So TDC is determined by rotating the generator counter-clockwise to the markings on the rotation where it "feels like" it wants to move past the mark? I just want to make
sure I understand correctly. I watched the youtube videos and the dude said "I just know by feel when it is TDC" (.. ya thanks buddy... very informative)
If I can get a confirmation on the TDC thing... I will check the valves and timing tomorrow after work.
Also I heard that when you remove the cover on the generator, oil will leak out. Is this true? I just want to be prepared with a pan or something.
dude tdc is correlates to the markings on the stator . You set the timing at LF what else do you need to know. You do have to determine compression stroke but that is pretty easy to feel as you turn the stator bolt not to mention just look at the points they should be open close to LF on the compression stroke.

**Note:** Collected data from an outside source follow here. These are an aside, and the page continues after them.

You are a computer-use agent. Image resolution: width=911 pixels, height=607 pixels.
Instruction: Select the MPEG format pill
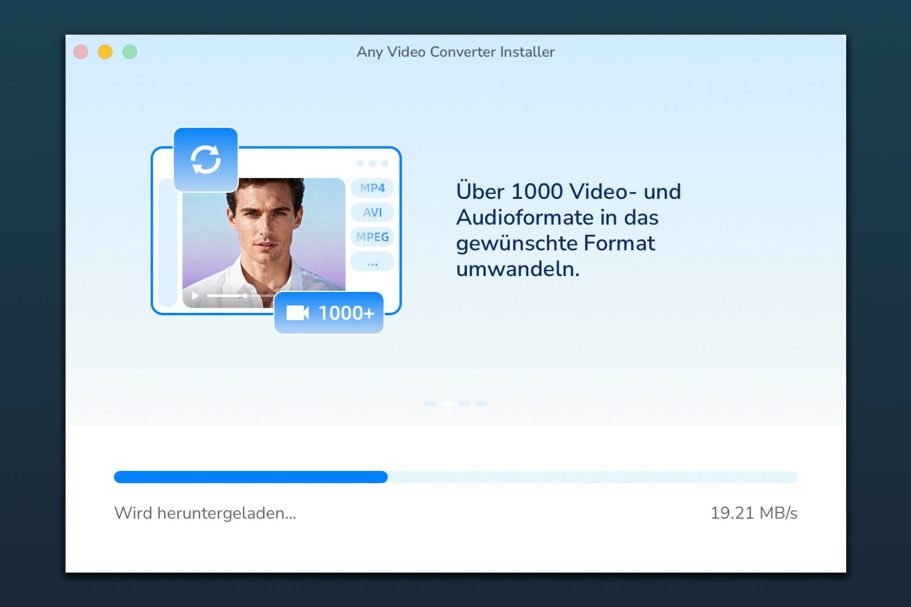(372, 237)
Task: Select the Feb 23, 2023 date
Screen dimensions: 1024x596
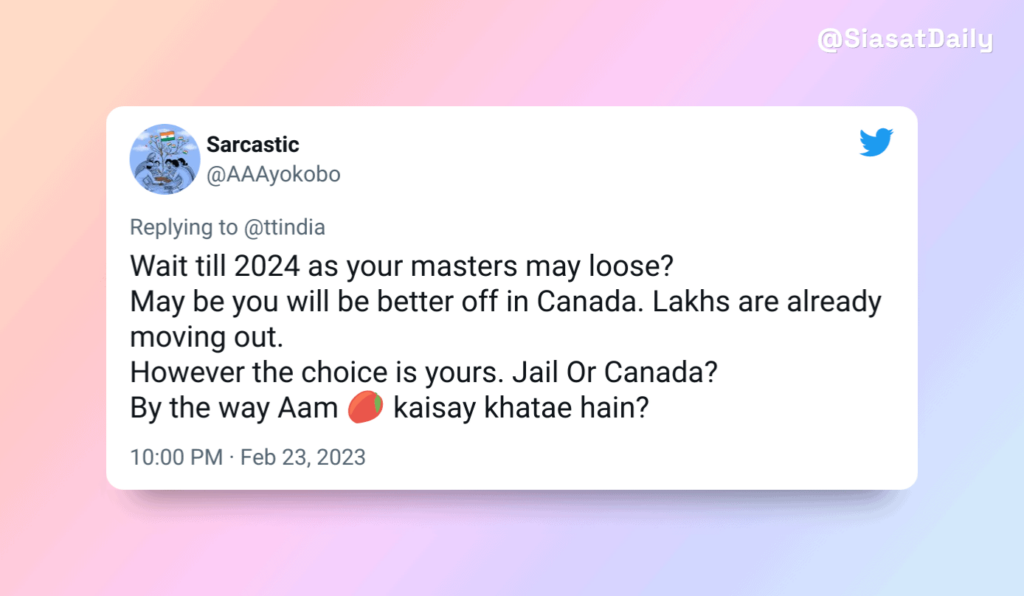Action: coord(302,458)
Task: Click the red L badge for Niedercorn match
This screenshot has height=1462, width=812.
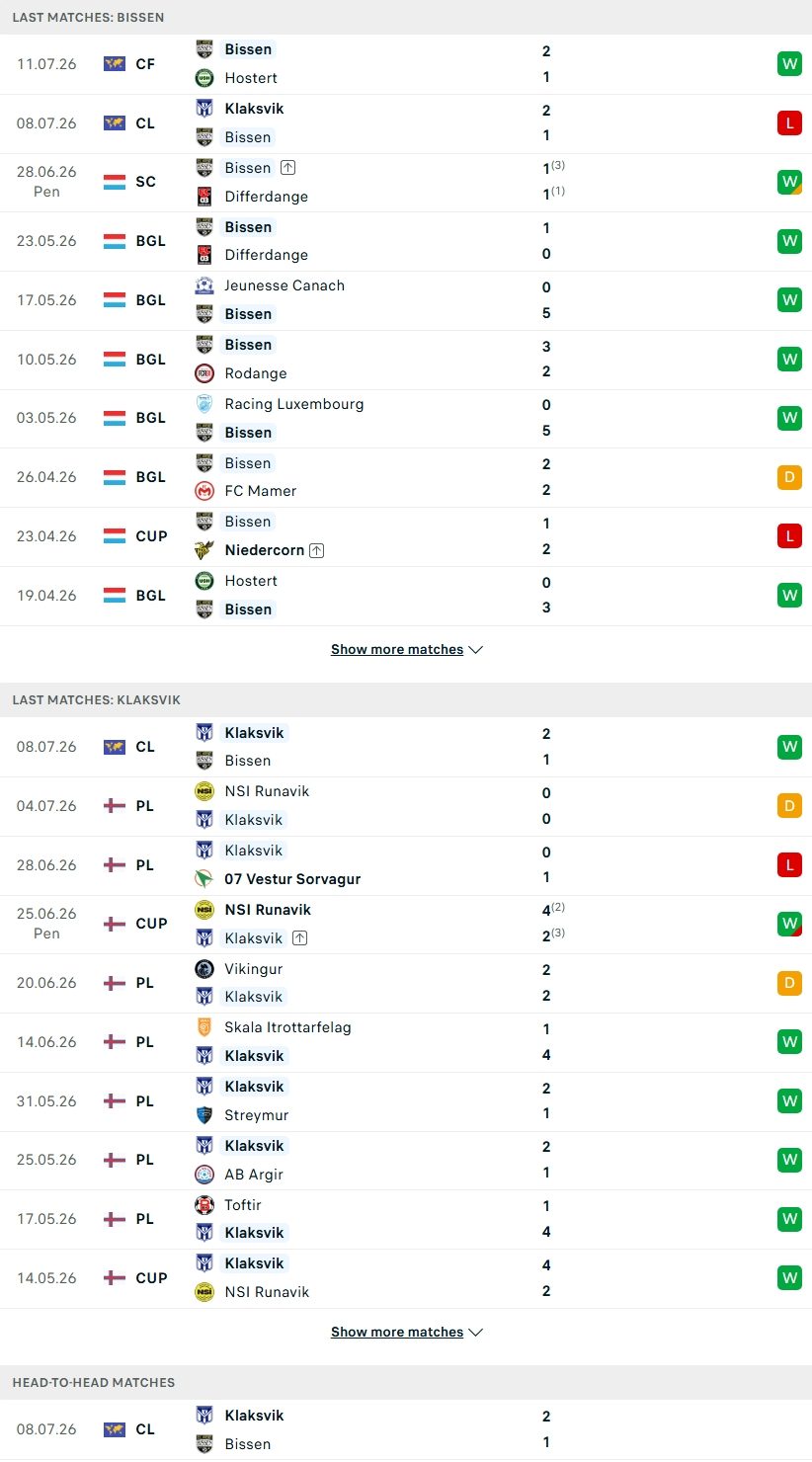Action: pos(789,536)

Just give it a shot you really can't mess it up.
It just sounds like your carbs are way out of adjustment. Turn the mixture screws all the way in then turn them both out about 1 1/2 turns. Adjust your throttle cable so both butterflys open at the exact same time and then adjust your stop screw on the butterflys so they are equal in the idle position. Then recheck and make sure they open at the exact same time. if you find the bike is fouling in town turn your idle screws in at 1/8 turn incriments.
Make sure you check your valve clearances and ignition timing before you start ripping into your carbs. If it's either of those you will be pulling your hair out trying to get the carbs right.
Make sure you check your valve clearances and ignition timing before you start ripping into your carbs. If it's either of those you will be pulling your hair out trying to get the carbs right.
That's what I will check first. I got the proper MotionPro valve tappet feeler gauges in the mail.
Just so I am clear... there are 4 tappet covers to remove?
It looks like I might have to disconnect the carb or fuel petcock to get at one of them.